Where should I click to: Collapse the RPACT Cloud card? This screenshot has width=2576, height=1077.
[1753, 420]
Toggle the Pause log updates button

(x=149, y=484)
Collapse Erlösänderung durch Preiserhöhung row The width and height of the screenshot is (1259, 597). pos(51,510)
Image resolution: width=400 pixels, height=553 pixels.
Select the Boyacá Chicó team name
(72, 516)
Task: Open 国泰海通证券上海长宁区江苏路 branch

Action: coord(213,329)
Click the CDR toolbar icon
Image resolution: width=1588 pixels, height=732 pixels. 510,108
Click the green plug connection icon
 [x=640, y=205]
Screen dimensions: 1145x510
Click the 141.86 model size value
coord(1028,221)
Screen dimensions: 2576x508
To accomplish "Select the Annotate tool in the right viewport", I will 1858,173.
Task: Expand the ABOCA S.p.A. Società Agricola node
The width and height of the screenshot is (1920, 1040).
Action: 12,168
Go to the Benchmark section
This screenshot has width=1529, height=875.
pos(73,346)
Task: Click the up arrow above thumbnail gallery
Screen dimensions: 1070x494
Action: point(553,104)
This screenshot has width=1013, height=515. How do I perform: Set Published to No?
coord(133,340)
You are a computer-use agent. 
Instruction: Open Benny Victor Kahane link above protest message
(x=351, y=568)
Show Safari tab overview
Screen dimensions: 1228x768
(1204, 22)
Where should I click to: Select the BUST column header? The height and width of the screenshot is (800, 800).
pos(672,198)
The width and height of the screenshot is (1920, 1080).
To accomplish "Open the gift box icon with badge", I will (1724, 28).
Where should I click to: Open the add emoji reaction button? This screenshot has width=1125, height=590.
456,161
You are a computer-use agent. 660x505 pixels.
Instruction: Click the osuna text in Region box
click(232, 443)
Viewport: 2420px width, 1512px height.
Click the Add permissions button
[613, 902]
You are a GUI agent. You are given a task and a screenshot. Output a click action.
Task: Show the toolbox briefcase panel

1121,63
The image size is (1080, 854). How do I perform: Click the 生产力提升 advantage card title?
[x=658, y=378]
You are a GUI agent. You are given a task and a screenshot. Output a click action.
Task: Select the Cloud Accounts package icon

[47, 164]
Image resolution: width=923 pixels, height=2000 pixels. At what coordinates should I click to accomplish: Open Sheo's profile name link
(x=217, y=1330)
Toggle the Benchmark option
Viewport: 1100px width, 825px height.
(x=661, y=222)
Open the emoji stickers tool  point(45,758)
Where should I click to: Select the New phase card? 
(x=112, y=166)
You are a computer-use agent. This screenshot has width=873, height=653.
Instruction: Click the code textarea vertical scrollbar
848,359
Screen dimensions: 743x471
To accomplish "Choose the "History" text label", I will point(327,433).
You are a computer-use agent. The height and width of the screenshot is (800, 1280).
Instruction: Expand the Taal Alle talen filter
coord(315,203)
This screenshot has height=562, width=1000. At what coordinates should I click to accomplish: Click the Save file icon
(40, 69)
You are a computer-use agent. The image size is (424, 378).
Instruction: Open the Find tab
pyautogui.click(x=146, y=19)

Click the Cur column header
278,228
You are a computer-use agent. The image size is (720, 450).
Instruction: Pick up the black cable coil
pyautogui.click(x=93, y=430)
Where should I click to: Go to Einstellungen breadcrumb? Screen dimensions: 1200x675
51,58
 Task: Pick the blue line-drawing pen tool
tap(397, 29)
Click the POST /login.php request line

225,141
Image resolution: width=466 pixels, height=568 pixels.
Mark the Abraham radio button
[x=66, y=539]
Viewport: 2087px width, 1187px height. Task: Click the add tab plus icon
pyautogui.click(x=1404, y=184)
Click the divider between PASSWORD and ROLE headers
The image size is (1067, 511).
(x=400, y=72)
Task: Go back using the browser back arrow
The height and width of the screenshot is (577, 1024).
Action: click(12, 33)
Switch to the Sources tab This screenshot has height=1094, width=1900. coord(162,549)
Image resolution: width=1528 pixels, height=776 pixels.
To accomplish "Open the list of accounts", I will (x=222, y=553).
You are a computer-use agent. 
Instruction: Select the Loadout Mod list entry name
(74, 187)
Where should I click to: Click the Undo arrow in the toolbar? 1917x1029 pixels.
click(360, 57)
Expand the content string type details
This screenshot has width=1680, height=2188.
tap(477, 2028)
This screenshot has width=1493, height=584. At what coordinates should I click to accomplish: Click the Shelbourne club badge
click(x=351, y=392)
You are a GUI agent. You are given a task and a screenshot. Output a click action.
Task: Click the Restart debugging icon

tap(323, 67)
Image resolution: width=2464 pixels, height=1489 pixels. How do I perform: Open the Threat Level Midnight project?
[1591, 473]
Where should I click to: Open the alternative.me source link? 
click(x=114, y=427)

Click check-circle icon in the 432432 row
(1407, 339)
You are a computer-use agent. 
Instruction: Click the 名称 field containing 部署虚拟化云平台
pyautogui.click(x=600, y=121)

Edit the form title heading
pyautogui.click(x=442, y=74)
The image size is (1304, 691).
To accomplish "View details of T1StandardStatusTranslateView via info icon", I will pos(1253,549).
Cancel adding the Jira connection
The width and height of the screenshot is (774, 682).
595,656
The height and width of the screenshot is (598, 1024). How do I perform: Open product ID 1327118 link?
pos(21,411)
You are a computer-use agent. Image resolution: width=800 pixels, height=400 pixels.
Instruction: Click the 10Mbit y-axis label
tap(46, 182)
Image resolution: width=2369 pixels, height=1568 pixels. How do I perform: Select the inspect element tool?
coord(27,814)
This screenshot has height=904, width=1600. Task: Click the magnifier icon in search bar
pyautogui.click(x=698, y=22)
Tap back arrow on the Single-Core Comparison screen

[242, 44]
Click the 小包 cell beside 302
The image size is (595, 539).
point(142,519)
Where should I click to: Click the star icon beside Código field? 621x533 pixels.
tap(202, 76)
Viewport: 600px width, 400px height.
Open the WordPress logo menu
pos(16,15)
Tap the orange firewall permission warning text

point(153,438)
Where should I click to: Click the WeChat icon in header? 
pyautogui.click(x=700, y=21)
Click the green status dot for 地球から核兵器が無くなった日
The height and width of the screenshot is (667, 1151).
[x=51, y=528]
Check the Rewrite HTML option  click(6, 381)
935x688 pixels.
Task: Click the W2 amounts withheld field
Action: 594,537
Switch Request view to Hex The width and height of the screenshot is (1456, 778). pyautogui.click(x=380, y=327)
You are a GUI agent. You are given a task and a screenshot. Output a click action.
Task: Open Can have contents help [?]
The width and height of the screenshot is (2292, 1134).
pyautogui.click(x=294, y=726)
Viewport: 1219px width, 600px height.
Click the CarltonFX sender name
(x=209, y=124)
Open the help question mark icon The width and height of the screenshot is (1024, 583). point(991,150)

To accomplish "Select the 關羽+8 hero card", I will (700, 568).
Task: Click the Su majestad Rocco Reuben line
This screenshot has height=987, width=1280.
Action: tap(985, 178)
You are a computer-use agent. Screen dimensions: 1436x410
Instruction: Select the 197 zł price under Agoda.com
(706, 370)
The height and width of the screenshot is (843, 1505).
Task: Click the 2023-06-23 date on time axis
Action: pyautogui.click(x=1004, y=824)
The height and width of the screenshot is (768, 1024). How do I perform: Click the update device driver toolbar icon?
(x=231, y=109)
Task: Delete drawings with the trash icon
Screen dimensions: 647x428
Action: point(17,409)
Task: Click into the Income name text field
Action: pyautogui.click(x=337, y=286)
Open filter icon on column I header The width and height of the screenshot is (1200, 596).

Required task: Write out the items again word for word, from the first line up to and including the line with "coord(1028,221)".

Result below:
Where should I click to: Collapse the RPACT Cloud card? This screenshot has width=2576, height=1077.
[1753, 420]
Toggle the Pause log updates button

(x=149, y=484)
Collapse Erlösänderung durch Preiserhöhung row The width and height of the screenshot is (1259, 597). pos(51,510)
Image resolution: width=400 pixels, height=553 pixels.
Select the Boyacá Chicó team name
(72, 516)
Task: Open 国泰海通证券上海长宁区江苏路 branch

Action: coord(213,329)
Click the CDR toolbar icon
Image resolution: width=1588 pixels, height=732 pixels. 510,108
Click the green plug connection icon
 [x=640, y=205]
Screen dimensions: 1145x510
Click the 141.86 model size value
coord(1028,221)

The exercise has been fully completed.